I'd just like to chime in and say that I also would like a way to disable groups of controls.
Maybe PushDisabledState()/PopDisabledState() functions would be the best, since it follows ImGui's stack-based approach.
Maybe disabled controls could simply be drawn in the monochrome version of their regular color, multiplied by a predefined color in the styles.
I just hacked it from ideas in this thread. Hovering, tooltips and input texts work as expected when disabled.
namespace ImGui {
std::vector<float> alphas;
void PushDisabled( bool disabled = true ) {
alphas.push_back( GetStyle().Alpha );
GetStyle().Alpha = disabled ? 0.25f : 1.0f;
}
void PopDisabled( int num = 1 ) {
while( num-- ) {
GetStyle().Alpha = alphas.back();
alphas.pop_back();
}
}
// Install: edit ImGui::IsMouseHoveringRect() and change return to:
// return rect_for_touch.Contains(g.IO.MousePos) && (GetStyle().Alpha >= 1);
}
I have pushed the simplest form of disabled flag, but haven't exposed it (it's in imgui_internal.h
for now)
It doesn't affect the style but you can apply an alpha multiplier fairly easily.
(Btw @r-lyeh why are you using your own stack and not PushStyleVar
which does exactly that?)
static bool disabled = false;
ImGui::Checkbox("Disable", &disabled);
if (disabled)
{
ImGui::PushItemFlag(ImGuiItemFlags_Disabled, true);
ImGui::PushStyleVar(ImGuiStyleVar_Alpha, ImGui::GetStyle().Alpha * 0.5f);
}
[...]
if (disabled)
{
ImGui::PopItemFlag();
ImGui::PopStyleVar();
}
ah, i overlooked the api :)
I like the solution using PushItemFlag, but it would be nice to be able to use it like you can style flags, so you could push a flag that causes items to be disabled before creating a window. If you push the item flags before creating a window now, you end up creating the debug window instead of affecting subsequent items.

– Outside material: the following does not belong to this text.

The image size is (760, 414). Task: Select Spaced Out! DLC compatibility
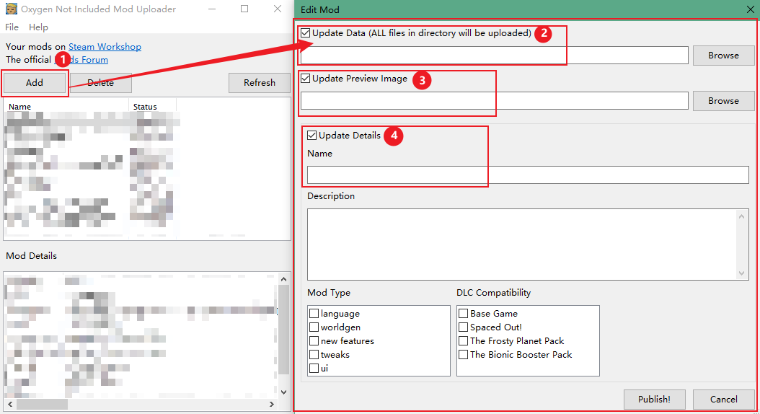click(464, 327)
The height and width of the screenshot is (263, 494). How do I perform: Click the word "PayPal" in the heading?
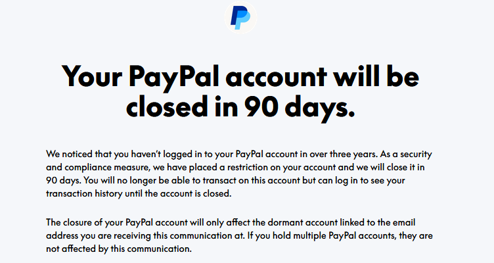point(173,77)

@Cwiiis the existing other settings (ItemWidth, TextWrapPos) are also using a per-window stack. What's is your use case? Is it just the lack of symmetry that is a problem here? If it was a cross-window setting you may expect the window itself to be disabled?
It is tempting to consider the possibility to move more of those to a shared stack. ItemWidth however makes less sense in a shared stack since it needs a suitable default per-window and values are more likely to be based on window width.
In my use-case, I have a UI where in its 'mobile' mode, there is one main view, then a series of smaller preview windows. When you press the preview windows, they become the main view (and the main view shrinks and joins the preview windows). One of these views is a control-panel and I disable controls in it so that you can't accidentally activate anything until it's a main view.
The small issue is that without being able to disable items across windows, I need to pass a flag around a few different functions when the code that creates these windows isn't really concerned with whether or not it's disabled.
It's a good point about what the behaviour of a disabled window should be though - maybe you shouldn't be able to move it? (this particular application disables all window movement anyway, but I could imagine that being useful)
any update on when this feature will be exposed ? it would be very useful. Anyway thanks for all the work you do!
Has this functionality made it into 1.70? I noticed a mention in the release notes of the gamepad functionality that was added in https://github.com/ocornut/imgui/commit/a26085ed53d07603a9fde0e164ad69773d119642 and referenced above
Bumping for interest.
My usage is a row of several buttons I want to show on the debug window at all times:
if (ImGui::Button("Button 1")) { ... }
ImGui::SameLine();
if (ImGui::Button("Button 2")) { ... }
Exposing ButtonEx
and ImGuiButtonFlags_Disabled
does the trick, but remains part of imgui_internal and doesn't change the style.